In the past year I’ve left my job, packed up and moved from Hawaii, lost 15 pounds on the “stressed the fuck out” diet, hacked off the hair, drove across America and back, completed a pilgrimage in Spain, teetered on the edge of sanity, fell in love with life, proven my inner strength, and best and most of all found a higher power.
You know why. It goes without saying anymore why I’m here and we don’t need to report it or make a big announcement. The good news is nobody died and life always goes on.
So I’ve learned to see these moments, these beautiful moments of grace in everyday. The handsome man at the Jiffy Lube who opened my car door and told me he didn’t want to be in a bad mood today, the square of sunshine in the kitchen where I stood and ate carrot soup, the cup of coffee I drank in the last of the afternoon sunlight surrounded by crunchy, peach colored leaves.
At work I had one of these moments, while filling a water glass at the soda machine, amidst the chaos of a full restaurant on a Saturday morning, realizing that I am good at this. I can stay calm under pressure, smile and carry three scalding plates filled with pancakes and zip around a high chair without spilling the orange juice. While the coffee spills all over the floor and not a tea pot can be found, while my table flags me down with all three of my arms full from across the restaurant to ask for kosher salt I just smile and nod and keep walking forward into and through the next task, taking another order, pouring another coffee and hoping I remember her wheat toast is dry not buttered and then when I do forget I smile and bring her another.

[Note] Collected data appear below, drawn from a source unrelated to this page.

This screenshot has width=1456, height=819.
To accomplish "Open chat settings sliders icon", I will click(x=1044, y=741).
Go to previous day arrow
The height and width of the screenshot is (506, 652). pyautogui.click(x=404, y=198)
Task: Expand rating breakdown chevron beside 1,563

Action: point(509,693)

Something I read recently told me to ask myself what is something I really want to do and then, if it’s been awhile since doing that thing, go out and do it. I love going out to breakfast when I’m really tired, in a sweatshirt and jeans and sleepy eyes and empty belly and someone to talk with. We can talk all morning long about our favorite movies or our horoscopes or what to make for dinner. And we can stay for just a half a cup more.
And that is why working at a breakfast restaurant is the best kind of serving job. I like seeing the family come in with a new baby, finding some solace in their day of diaper changes and fussing. I’m intrigued by the group of friends ordering greasy breakfast sandwiches to settle their hung over tummies. I’m happy to oblige the woman who took time out of her morning before work to order trout and eggs with heavy cream in her coffee, smiling to herself as she savors every bite. I never mind the people who order an oatmeal and a coffee and sit for two hours and leave a three dollar tip because I understand the distinct pleasure of a long morning. My favorites are the tired and weary, those that cup their mugs with two hands and spread extra butter on their pancakes, that thoughtfully peruse the menu and stick around for just a half a cup more. Maybe one of these mornings that will be you and me.
For now that’s my plan. To enjoy the little moments in each day that grab me. To enjoy a slowish life of walking dogs and washing dishes and daydreaming and writing. If those things come together, as surely they will, into some resemblance of a “future” or a “goal,” so be it. For today I’m happy to sling eggs and to have a bedroom and to play with my dog.